What should an IS auditor do if the number of program change requests is insufficient to provide reasonable assurance?

In situations where the number of program change requests is insufficient to provide reasonable assurance, developing an alternate testing procedure is the most appropriate action. This approach allows the auditor to adapt their testing strategy in response to the limited data available, ensuring that they can still evaluate the effectiveness of the change management process.

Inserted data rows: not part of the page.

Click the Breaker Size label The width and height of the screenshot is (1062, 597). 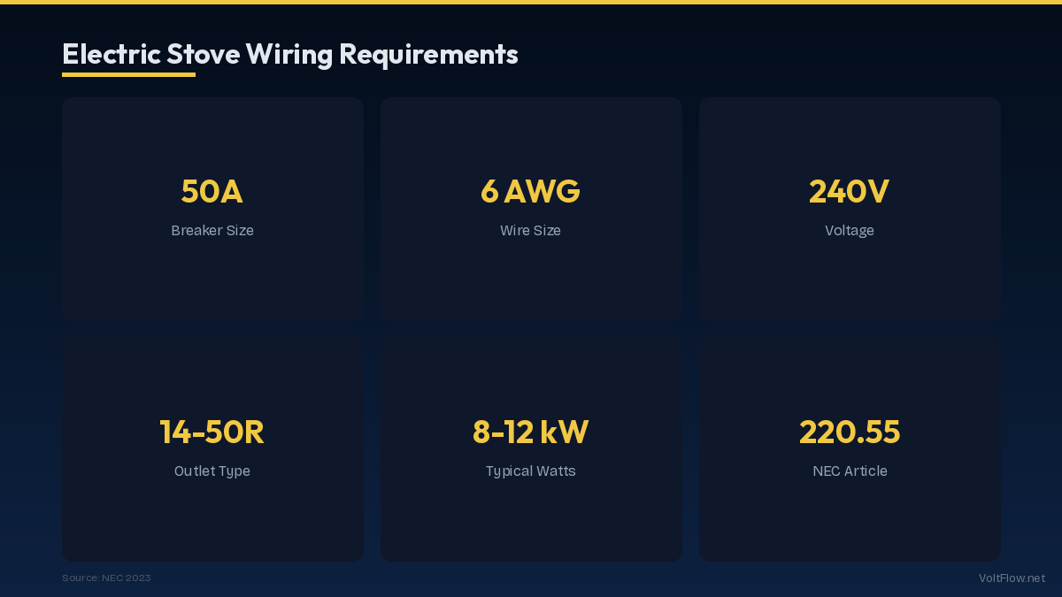coord(212,231)
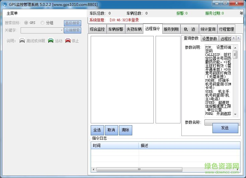The height and width of the screenshot is (178, 246).
Task: Select the 分组 group search option
Action: [x=42, y=23]
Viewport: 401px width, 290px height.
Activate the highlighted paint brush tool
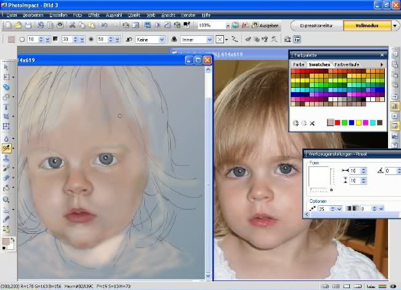click(x=7, y=148)
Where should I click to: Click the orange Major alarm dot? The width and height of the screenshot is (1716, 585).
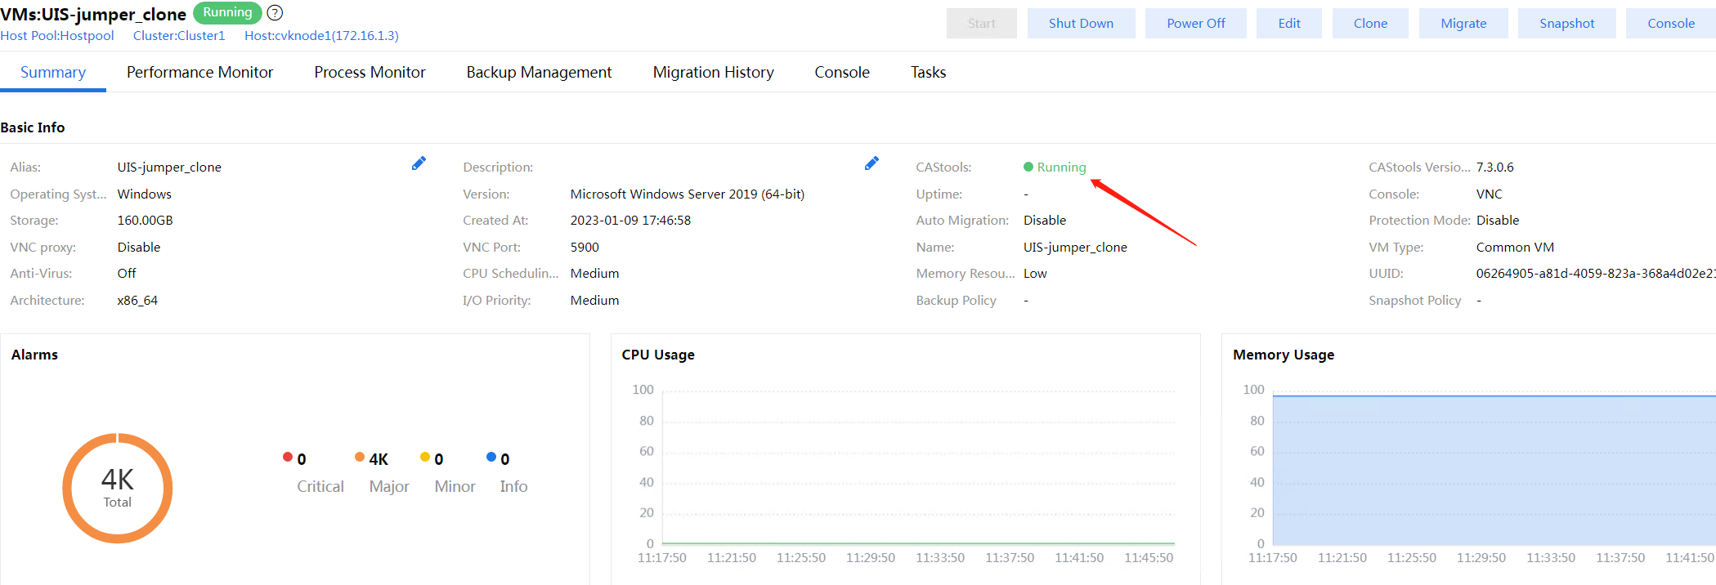[360, 457]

By employing an alternate testing procedure, the auditor can potentially increase the scope of the audit and leverage different methods or sources of evidence to assess controls related to program changes. This might involve sampling techniques, utilizing heuristic evaluations, or examining related documentation that might not have been part of the initial sample. The goal is to obtain enough evidence to support reliable conclusions regarding the change management process, thereby maintaining the audit's integrity and effectiveness.

Other actions, while also important, may not address the immediate challenge in a manner that ensures adequate assurance. For instance, reporting the finding to management may communicate the issue but does not directly resolve the insufficiency of data for assurance purposes. Performing a walkthrough of the change management process could help understand how changes are handled but might not yield sufficient evidence without a clear sample of changes. Creating additional sample data could introduce biases or fail to reflect actual control efficacy, thus not fulfilling the need for the testing to assess real change requests accurately.